New York fake scandal widens
October 10 2012
Picture: The Art Newspaper
The murky fake ring which apparently led to the closure of famous New York gallery Knoedler (above) last year seems to have ensnared another well-known dealer. Now Julian Weissman is being sued by a Kuwaiti sheikha, Paula Al-Sabah, for allegedly selling her a fake Motherwell. The picture is alleged to have come from the same source that provided Knoedler with its fakes.
I firmly believe that a frighteningly large proportion of the modern and contemporary art market is affected by fakery. Caveat emptor...
A Batoni in storage
October 10 2012
Picture: Brentwood Gazette
There's an interesting little story in the Essex local press today about the council's art holdings. The most valuable piece in their collection is the above Batoni, of Thomas Barrett-Lennard, 17th Lord Dacre, with his wife and daughter. Valued at £2.5m it is, needless to say, in storage. The Batoni was given to the council, along with other family portraits, by the late Sir Thomas Barrett-Lennard. The Council is hoping to display the works more effectively, but one wonders why it has taken them so long to find a suitable home. And doubtless a similar situation exists across the country with paintings that are owned by local authorities. As the PCF has sadly shown, 80% of publicly owned paintings are in storage.
There must be plenty of museums who would like such a fine work. The picture is an interesting, if rather sad one. The Dacres' daughter, Anne, had died before it was painted, and when the couple visited Rome a year after her death, they asked Batoni to include her portrait. He copied her likeness by Thomas Hudson, which accounts for the strange un-Batoni like quality of her head.
Dacre was a great patron of the arts. Some years ago we discovered his portrait by Andrea Soldi, which is now in the Rienzi House Museum in Texas (where, if you happen to be in Texas, you can soon see an exhibition on Romney).
Update - a reader writes:
I'm told that the great Eric Pickles has waded into this debate. I was pleased to hear that he supports wider display of publicly owned art, but was slightly surprised by his suggestion for how this should be done. Apparently the best place to do so is in supermarkets.

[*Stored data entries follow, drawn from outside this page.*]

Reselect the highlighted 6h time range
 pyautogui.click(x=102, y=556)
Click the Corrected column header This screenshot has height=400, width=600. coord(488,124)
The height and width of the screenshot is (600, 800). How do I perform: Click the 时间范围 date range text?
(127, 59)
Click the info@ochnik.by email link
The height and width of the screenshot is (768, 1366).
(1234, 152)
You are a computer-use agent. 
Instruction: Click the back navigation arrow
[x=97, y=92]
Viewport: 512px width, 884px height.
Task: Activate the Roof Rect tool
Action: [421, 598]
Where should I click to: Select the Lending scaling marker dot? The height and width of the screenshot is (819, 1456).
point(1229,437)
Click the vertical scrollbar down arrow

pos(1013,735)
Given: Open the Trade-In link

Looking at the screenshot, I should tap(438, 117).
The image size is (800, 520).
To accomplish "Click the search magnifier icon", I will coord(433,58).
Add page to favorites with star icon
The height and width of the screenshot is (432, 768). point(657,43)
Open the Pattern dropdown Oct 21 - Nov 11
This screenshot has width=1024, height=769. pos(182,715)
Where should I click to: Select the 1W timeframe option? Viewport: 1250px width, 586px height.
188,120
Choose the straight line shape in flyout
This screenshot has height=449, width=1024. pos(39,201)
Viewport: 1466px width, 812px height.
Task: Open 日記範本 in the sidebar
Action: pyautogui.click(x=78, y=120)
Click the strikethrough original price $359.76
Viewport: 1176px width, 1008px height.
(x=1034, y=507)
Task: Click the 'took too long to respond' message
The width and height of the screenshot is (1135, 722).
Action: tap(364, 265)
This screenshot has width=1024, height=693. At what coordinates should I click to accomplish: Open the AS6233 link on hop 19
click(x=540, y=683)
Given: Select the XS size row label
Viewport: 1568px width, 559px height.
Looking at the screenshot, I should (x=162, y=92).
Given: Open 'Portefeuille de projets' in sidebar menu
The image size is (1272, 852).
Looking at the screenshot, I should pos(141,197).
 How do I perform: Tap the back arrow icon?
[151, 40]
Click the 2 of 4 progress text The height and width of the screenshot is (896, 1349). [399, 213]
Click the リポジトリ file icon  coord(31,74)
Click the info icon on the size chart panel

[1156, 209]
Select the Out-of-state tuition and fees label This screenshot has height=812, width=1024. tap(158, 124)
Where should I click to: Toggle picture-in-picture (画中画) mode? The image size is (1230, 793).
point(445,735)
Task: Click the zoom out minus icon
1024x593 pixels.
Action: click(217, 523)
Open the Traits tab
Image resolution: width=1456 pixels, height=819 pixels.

I would agree that the public could hardly avoid seeing these hidden treasures if they were next to a till in Morrisons, but I doubt very much if it will aid their appreciation. It hardly seems necessary to point out that there are other public buildings or more worthy not-for-profit sites such as churches or local museums/heritage sites which would welcome them.
You could get a lot of Clubcard points for a Batoni.